Earlier this year, Progressive States Network released a 50-state report showing how wage theft, a growing problem affecting millions of workers across the country and costing states billions of dollars in lost tax revenue, is only starting to be addressed in earnest through state legislation. That report, Where Theft is Legal: Mapping Wage Theft Laws in the 50 States, graded individual states across the broad body of state laws needed to comprehensively address this growing national crime wave, concluding that 44 of the 50 states (plus Washington D.C.) deserve failing grades.
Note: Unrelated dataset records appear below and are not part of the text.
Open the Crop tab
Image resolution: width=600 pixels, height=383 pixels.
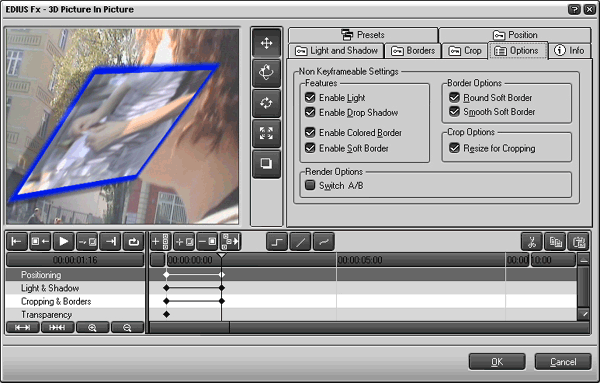pos(465,51)
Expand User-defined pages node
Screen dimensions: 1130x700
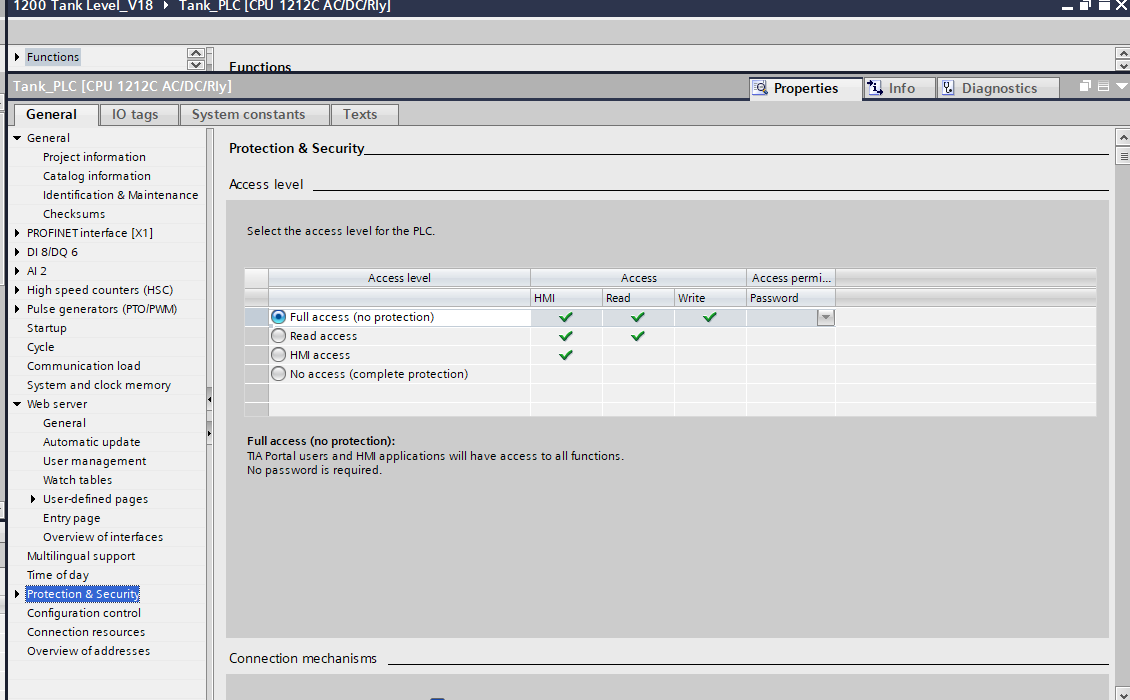(33, 499)
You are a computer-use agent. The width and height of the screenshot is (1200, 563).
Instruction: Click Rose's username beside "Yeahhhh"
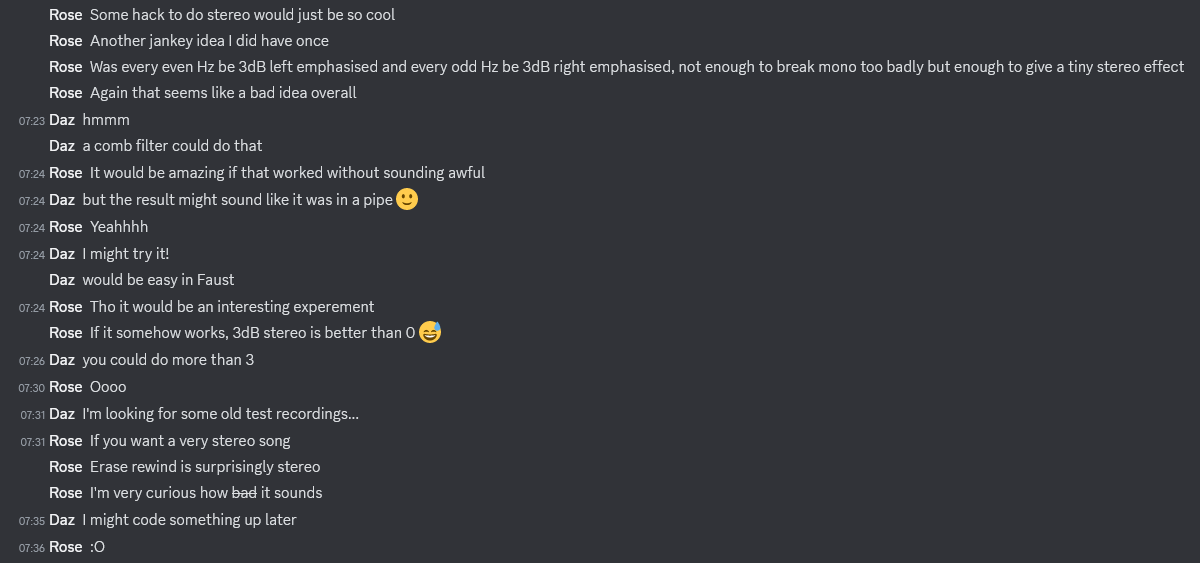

The groups issuing today's report include 9to5 National Association of Working Women, AFL-CIO, American Rights at Work, Blue-Green Alliance, Caring Across Generations, Center for Community Change, Change To Win, Families Values @ Work, Interfaith Worker Justice, Jobs with Justice, Los Angeles Alliance for the New Economy, National Day Labor Organizing Network, National Partnership for Women & Families, National Employment Law Project, Partnership for Working Families, Progressive States Network, Restaurant Opportunities Centers United, SEIU, USAction, Wider Opportunities for Women, and Working America.